Sarah’s focus area is arbitration. Traditionally used in relationships in which the power is fairly evenly balanced between the parties, arbitration is now being widely used in the non-union sector in disputes between employers and employees. In some companies, employees must agree to binding arbitration in their employment contracts. That can be tricky because, Sarah explains, “In these situations the employer generally has much more power in the relationship than the employee, and can skew the process in their favor.” Such controversy provides ample fodder for Sarah’s writing and teaching.
Drawing on her previous experience mediating in federal courts and at the Equal Employment Opportunity Commission, Sarah serves as co-author for the leading treatise in the field, Mediation: Law, Policy and Practice (2d. ed. 1994), with Dean Nancy H. Rogers and Bowdoin Dean Craig McEwen. The treatise is updated annually with new law and policy developments in mediation. She has also partnered with Dean Rogers as a co-author for Dispute Resolution: Negotiation, Mediation and Other Processes (4th. ed. 2003), one of the leading ADR casebooks in the country.

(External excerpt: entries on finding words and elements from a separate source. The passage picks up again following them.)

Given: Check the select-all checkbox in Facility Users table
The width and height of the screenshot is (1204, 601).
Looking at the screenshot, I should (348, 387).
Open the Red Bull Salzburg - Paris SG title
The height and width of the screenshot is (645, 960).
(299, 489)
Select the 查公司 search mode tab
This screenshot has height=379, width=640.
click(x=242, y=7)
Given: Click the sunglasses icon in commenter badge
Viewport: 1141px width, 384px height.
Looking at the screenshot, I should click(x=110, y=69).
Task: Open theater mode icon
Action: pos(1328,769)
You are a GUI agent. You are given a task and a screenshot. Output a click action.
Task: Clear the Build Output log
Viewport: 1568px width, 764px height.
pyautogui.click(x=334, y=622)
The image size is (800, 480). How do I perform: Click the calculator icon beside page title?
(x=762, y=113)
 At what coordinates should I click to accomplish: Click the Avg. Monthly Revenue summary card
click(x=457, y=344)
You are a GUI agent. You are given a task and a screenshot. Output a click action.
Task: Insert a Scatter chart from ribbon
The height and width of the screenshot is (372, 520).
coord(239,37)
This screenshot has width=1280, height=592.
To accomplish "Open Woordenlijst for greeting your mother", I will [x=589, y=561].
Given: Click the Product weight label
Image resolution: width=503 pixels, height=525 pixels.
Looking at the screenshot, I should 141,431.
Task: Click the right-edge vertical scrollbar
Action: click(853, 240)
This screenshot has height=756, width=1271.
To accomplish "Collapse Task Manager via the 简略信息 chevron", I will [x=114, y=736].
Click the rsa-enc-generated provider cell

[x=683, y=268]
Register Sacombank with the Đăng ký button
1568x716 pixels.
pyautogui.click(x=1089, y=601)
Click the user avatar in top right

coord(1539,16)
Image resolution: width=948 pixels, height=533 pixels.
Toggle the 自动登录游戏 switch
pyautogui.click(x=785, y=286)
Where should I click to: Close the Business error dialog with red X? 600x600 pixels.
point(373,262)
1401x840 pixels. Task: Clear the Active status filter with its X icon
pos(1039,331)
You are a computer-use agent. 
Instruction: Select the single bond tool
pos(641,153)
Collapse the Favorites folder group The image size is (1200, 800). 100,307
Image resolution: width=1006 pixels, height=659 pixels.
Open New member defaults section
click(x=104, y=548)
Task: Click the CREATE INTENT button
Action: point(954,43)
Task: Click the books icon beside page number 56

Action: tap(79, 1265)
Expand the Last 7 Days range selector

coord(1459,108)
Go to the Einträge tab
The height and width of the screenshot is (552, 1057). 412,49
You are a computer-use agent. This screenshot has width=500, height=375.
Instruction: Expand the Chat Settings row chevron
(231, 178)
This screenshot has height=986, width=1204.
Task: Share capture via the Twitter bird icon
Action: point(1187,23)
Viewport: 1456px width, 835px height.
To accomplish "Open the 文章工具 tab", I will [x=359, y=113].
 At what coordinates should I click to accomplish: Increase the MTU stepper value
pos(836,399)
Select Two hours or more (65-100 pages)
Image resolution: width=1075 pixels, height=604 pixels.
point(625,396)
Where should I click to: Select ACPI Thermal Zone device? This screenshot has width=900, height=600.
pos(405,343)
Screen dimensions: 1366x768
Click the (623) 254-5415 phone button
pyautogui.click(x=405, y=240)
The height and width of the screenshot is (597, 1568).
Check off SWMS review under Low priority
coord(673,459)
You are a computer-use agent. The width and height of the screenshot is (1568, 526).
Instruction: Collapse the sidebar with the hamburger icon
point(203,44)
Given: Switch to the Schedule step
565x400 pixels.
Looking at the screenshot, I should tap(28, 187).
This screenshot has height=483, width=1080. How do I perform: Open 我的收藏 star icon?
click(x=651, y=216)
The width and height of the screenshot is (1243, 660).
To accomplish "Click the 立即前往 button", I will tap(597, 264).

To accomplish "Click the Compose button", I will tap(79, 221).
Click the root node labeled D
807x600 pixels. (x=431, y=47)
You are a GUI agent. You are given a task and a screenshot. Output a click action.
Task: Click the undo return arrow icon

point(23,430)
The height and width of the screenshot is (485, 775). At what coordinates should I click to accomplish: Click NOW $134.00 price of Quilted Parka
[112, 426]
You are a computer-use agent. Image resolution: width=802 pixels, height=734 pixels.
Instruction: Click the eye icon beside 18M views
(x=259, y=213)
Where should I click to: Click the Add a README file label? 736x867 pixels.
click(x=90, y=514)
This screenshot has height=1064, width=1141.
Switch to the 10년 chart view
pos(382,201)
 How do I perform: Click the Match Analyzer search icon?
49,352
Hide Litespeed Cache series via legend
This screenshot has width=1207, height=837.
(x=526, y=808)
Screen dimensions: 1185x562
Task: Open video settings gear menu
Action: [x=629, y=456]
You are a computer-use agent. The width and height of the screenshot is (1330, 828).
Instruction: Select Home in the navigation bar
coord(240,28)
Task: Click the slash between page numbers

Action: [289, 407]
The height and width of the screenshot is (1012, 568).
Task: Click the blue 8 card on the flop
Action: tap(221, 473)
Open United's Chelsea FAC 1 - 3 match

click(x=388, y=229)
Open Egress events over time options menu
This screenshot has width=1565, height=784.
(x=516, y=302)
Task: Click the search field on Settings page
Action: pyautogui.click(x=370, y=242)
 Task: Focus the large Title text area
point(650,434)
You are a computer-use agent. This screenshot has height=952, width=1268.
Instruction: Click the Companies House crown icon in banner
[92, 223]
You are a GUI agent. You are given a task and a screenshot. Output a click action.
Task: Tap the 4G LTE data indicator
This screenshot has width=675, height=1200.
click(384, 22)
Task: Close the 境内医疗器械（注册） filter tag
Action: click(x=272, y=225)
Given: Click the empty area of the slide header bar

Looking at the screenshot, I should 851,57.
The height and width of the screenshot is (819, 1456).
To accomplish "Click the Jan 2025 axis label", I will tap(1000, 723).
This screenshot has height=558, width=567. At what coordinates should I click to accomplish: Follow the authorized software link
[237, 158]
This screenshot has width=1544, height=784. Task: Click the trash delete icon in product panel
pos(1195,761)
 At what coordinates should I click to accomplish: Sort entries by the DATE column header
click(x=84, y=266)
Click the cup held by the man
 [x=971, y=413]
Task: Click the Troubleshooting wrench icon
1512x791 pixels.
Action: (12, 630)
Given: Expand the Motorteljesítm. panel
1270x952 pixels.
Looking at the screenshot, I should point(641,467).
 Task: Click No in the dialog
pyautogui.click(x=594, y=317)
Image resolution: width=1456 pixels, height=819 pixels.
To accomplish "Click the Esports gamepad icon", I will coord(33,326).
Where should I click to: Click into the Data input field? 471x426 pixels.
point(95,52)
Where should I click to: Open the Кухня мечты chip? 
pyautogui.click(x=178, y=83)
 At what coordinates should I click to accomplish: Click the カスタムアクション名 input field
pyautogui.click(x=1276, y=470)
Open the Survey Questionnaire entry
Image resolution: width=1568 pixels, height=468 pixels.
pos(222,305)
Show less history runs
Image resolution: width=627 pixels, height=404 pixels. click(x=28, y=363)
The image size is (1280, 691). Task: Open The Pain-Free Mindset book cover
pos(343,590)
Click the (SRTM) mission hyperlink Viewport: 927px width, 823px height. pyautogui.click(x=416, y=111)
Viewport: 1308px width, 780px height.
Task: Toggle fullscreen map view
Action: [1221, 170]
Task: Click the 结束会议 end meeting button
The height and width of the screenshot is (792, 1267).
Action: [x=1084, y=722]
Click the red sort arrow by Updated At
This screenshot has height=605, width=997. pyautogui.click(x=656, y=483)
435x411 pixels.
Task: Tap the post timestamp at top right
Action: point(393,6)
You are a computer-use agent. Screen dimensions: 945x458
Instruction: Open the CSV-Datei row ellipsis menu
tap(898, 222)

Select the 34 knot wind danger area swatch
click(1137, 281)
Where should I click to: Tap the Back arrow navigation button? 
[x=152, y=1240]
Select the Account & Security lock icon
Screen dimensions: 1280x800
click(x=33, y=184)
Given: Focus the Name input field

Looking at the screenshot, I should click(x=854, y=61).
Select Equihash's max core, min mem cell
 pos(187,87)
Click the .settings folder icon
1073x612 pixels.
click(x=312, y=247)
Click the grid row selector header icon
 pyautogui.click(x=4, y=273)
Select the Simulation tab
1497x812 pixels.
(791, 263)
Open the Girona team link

That Squire, Sanders & Dempsey chose to honor her teaching and scholarship with a designated professor gift is a true honor for Sarah. Designated professorships are designed to provide recognition and enhance financial support to outstanding scholars, which helps Moritz Law retain promising mid-level professors, many of whom are routinely approached by other law schools. “The firm has an outstanding national reputation,” she says proudly. “They hire terrific top students--many of my favorite students have gone on to work for Squire, Sanders & Dempsey. It’s a privilege to have my name associated with theirs.”
The firm is equally happy with its choice. Managing Partner Alex Shumate says, “We believe this is a great opportunity to support the Moritz College of Law by helping it retain top quality faculty members, while making an important statement about the role of Squire, Sanders & Dempsey in promoting excellence in the legal profession.”
After spending time in a labor and employment law practice, Sarah taught torts and dispute resolution early in her teaching career, beginning at Creighton University. After a year of teaching at Oklahoma, Sarah arrived at the Moritz College of Law in 1998, thanks to an OSU enrichment grant given to the College to hire ADR faculty. Sarah feels lucky to have come to Ohio State, and considers Columbus a great place to work and to raise a family. The Moritz family is lucky to have her.